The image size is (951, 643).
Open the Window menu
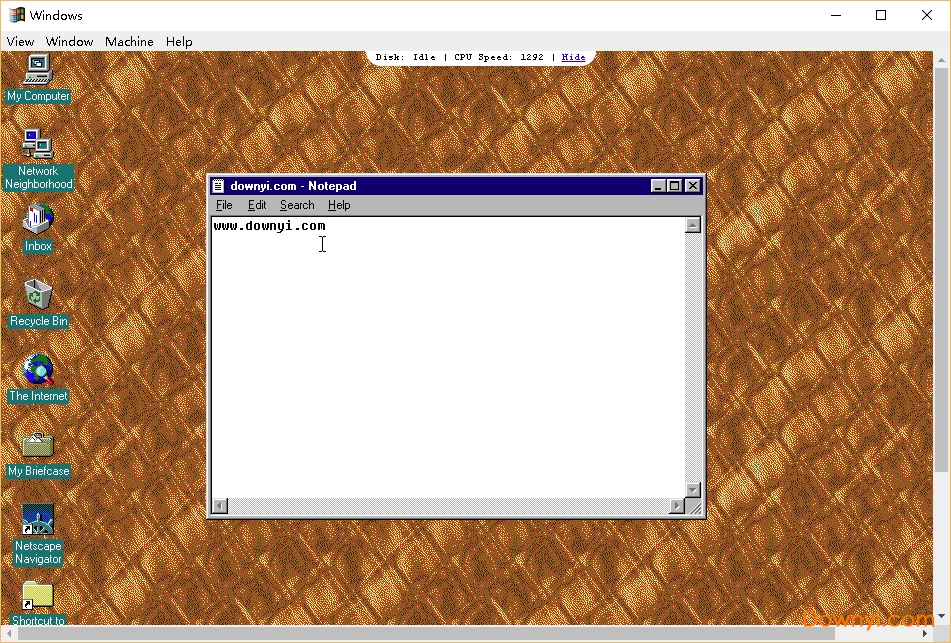(69, 41)
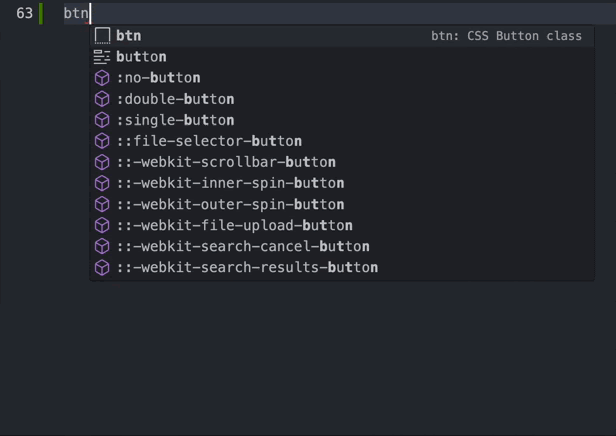Choose :single-button from the suggestion list
Screen dimensions: 616x436
coord(175,120)
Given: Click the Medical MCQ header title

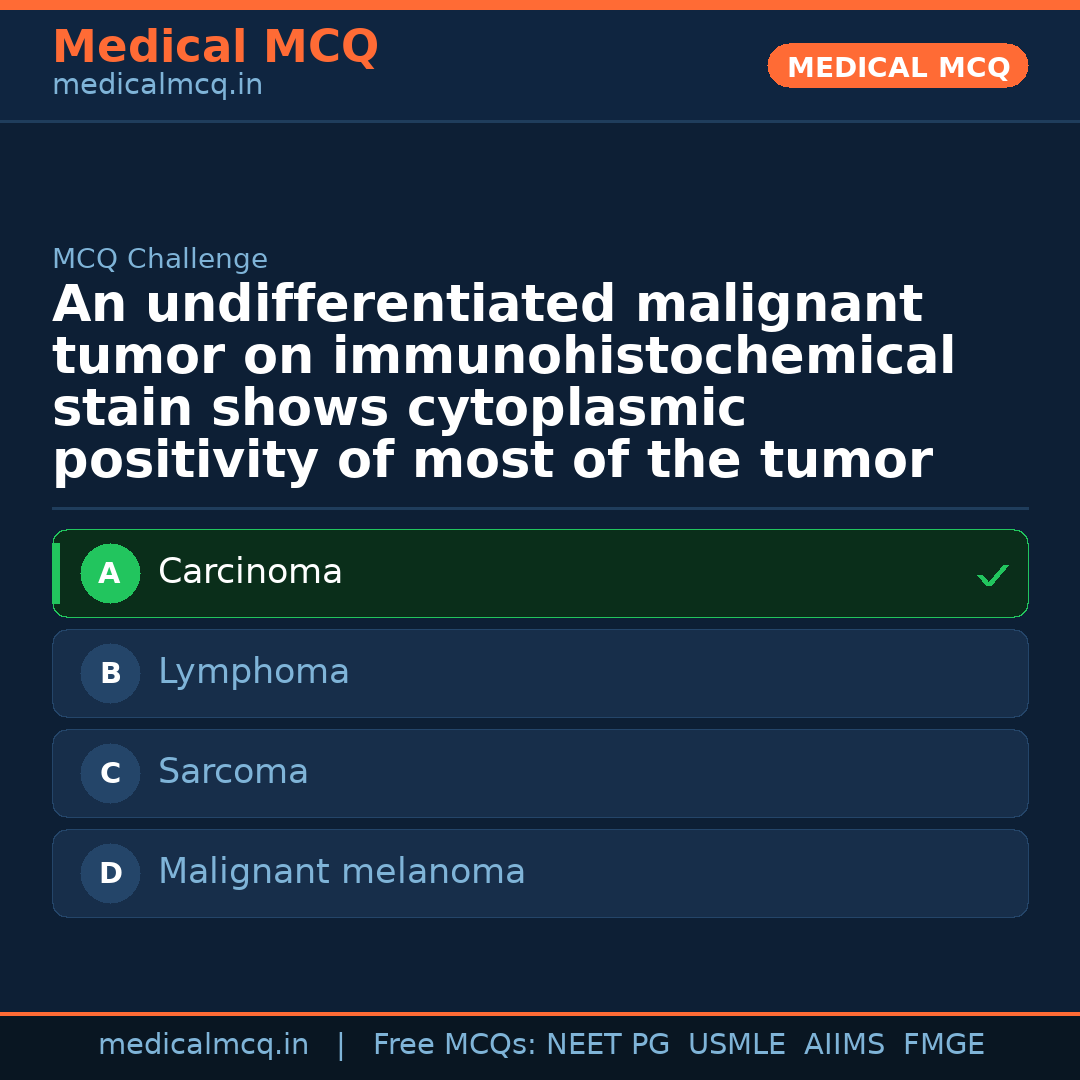Looking at the screenshot, I should coord(215,47).
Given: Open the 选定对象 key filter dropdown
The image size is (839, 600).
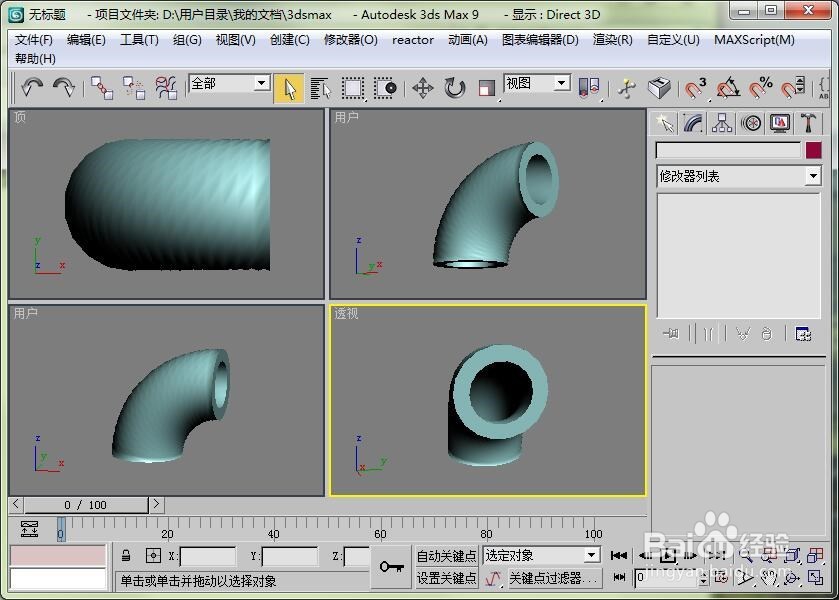Looking at the screenshot, I should (x=540, y=555).
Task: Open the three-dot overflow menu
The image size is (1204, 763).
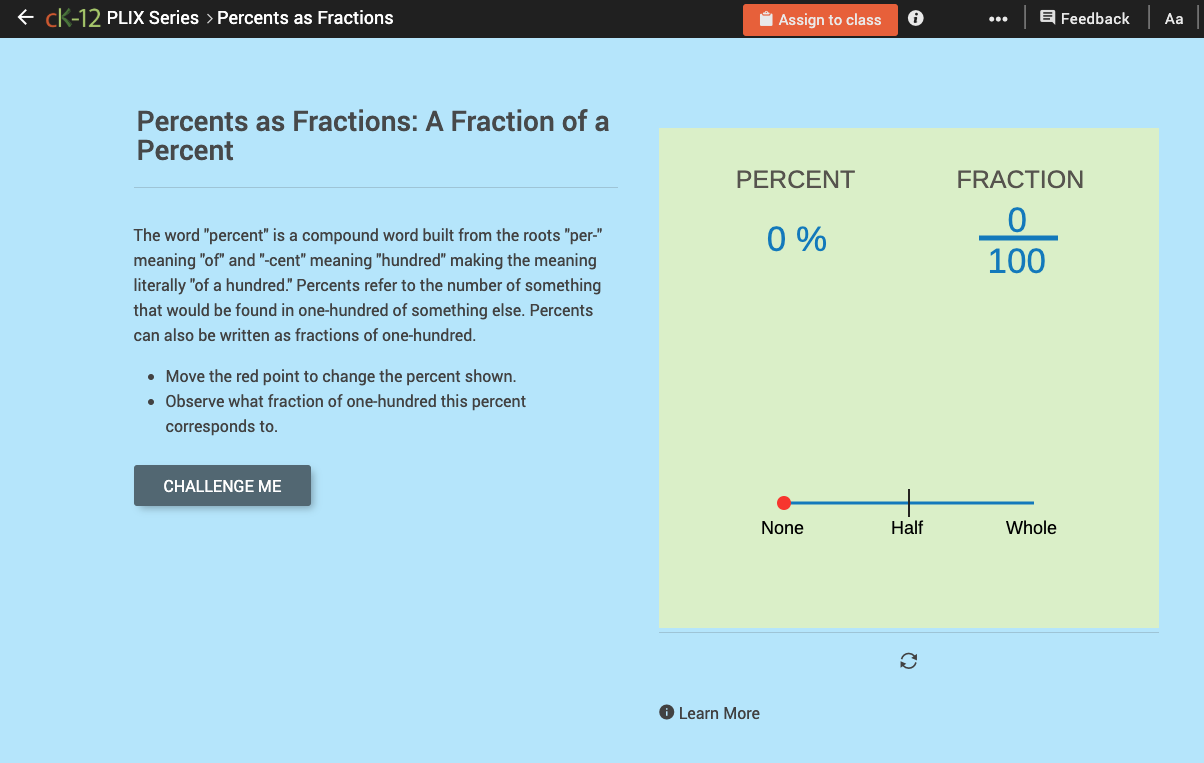Action: click(x=998, y=17)
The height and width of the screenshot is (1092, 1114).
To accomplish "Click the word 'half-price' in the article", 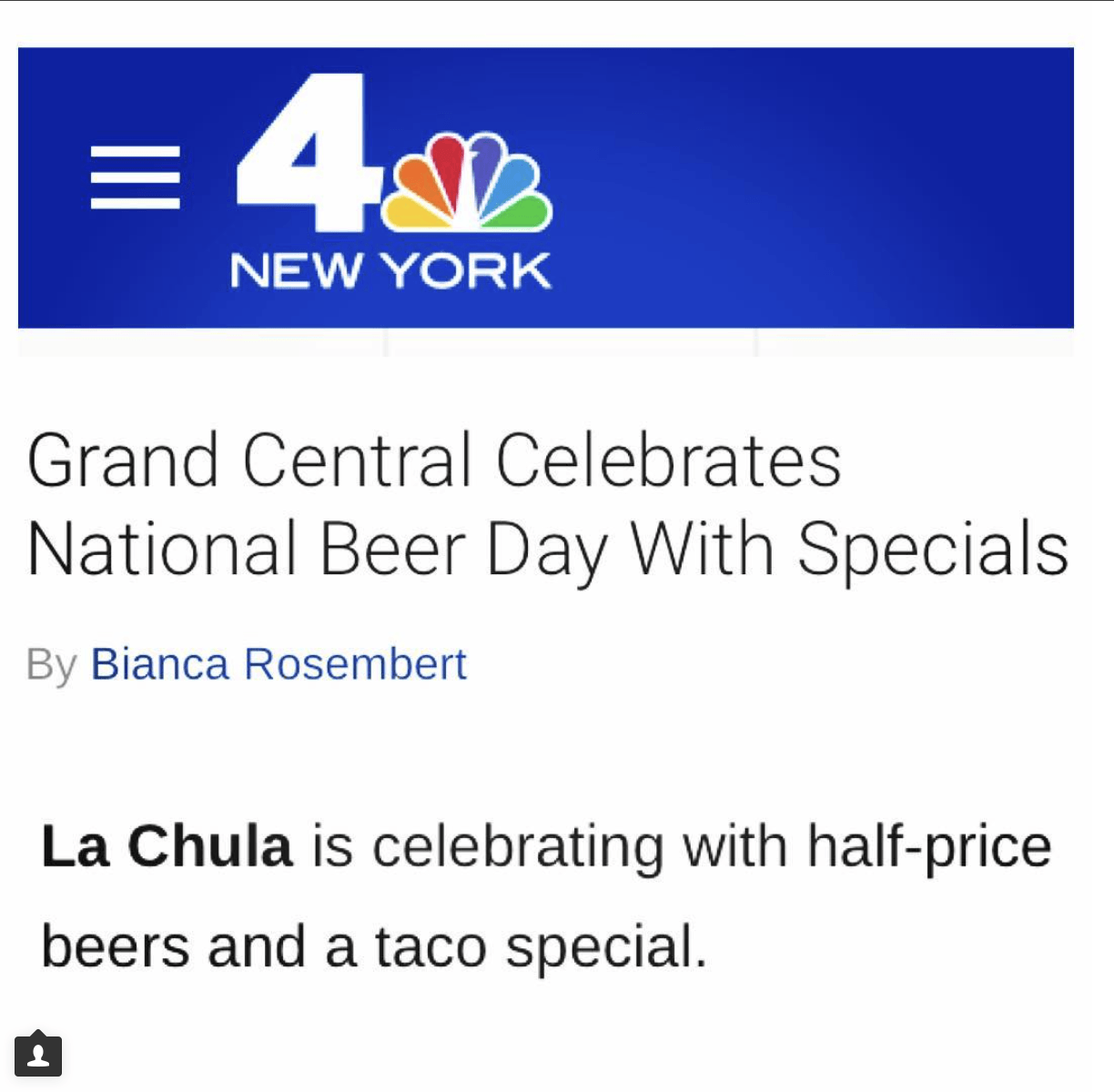I will [x=928, y=846].
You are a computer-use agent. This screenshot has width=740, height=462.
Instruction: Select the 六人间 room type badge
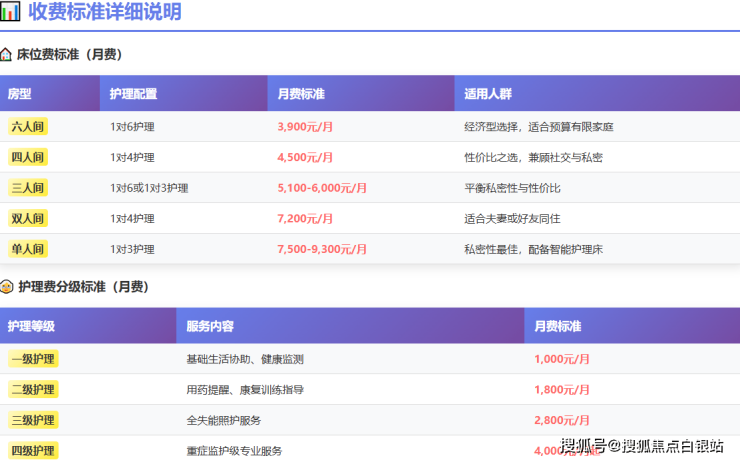point(28,127)
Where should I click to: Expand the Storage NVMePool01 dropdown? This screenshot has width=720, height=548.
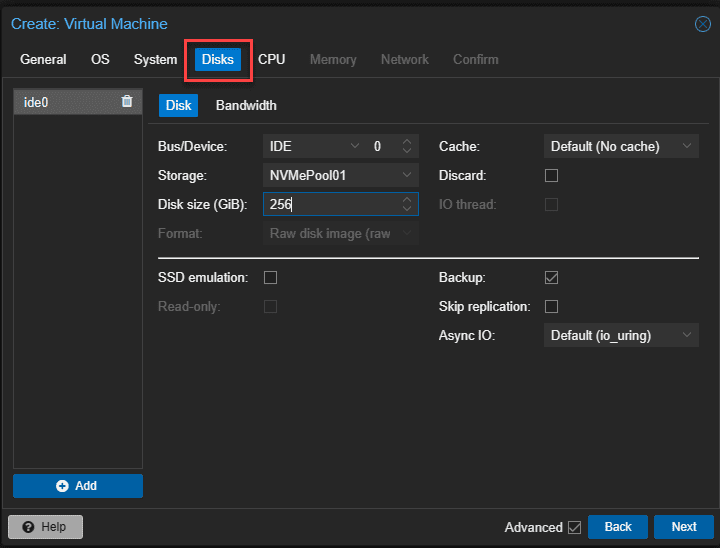[340, 176]
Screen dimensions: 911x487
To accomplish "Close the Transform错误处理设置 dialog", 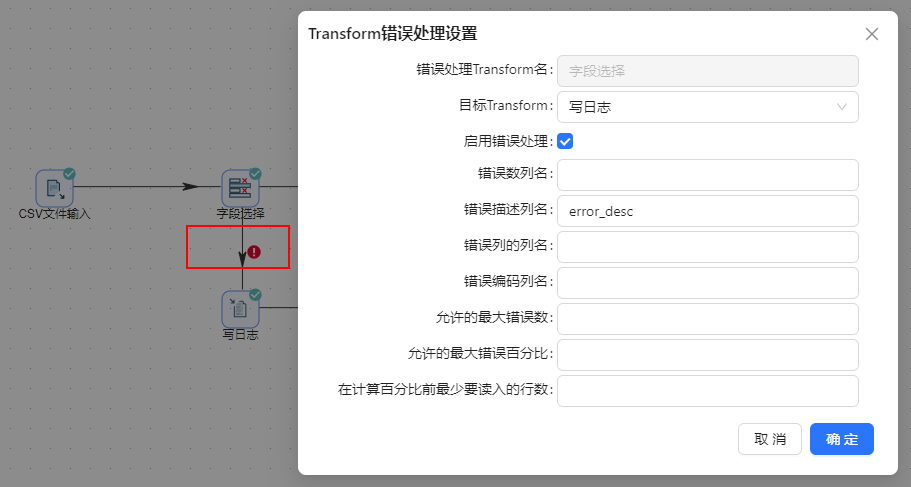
• • • •
*Exercise details*
Transcribe exactly the lines that go from the one holding "Instruction: Select the 六人间 room type badge" through the last line of the entries, both included, and nothing besides them. Do not include any pictures.

*Result*
Instruction: Select the 六人间 room type badge
point(28,127)
Where should I click to: Expand the Storage NVMePool01 dropdown? This screenshot has width=720, height=548.
[340, 176]
Screen dimensions: 911x487
To accomplish "Close the Transform错误处理设置 dialog", 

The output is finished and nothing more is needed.